I was reading this answer, where it is explained that the externally studentized residual $$t_i = \frac{e_i}{\hat\sigma_{(i)}\sqrt{1 - h_i}} = \frac{\frac{e_i}{\sigma\sqrt{1 - h_i}}}{\sqrt{\frac{e_{(i)}^Te_{(i)}}{\sigma^2(n-p-1)}}}$$ follows a t-distribution with $(n-1-p)$ degrees of freedom.

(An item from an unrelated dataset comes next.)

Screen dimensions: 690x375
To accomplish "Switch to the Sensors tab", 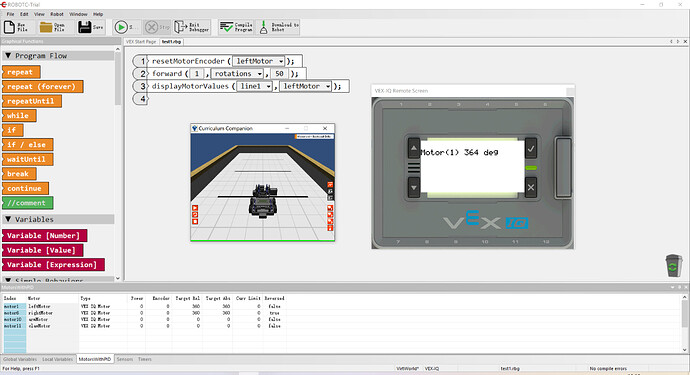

I understand why $$\frac{e_i}{\sigma\sqrt{1 - h_i}} \sim \mathcal N(0,1).$$ and $$\frac{{\hat\sigma_{(i)}}}{\sigma^2}=\sqrt{\frac{e_{(i)}^Te_{(i)}}{\sigma^2(n-p-1)}} \sim \sqrt{\chi^2_{n-p-1} / (n-p-1)}$$
but i don't get why $e_i$ and ${\hat\sigma_{(i)}}$ are independent.
I mean, $e_i=((I_n-H)y)_i$ is a function of $y_1,y_2,\cdots,y_{i-1},y_{i},y_{i+1},\cdots ,y_n$
while ${\hat\sigma_{(i)}}$ is a function of $y_1,y_2,\cdots,y_{i-1},y_{i+1},\cdots ,y_n$.
So at first glance they seem pretty dependent.
But, according to the linked answer, since observation $i$ does not appear in ${\hat\sigma_{(i)}}$, we have that $e_i$ and ${\hat\sigma_{(i)}}$ are independent. I do not understand this statement.
So, why are $e_i$ and ${\hat\sigma_{(i)}}$ independent?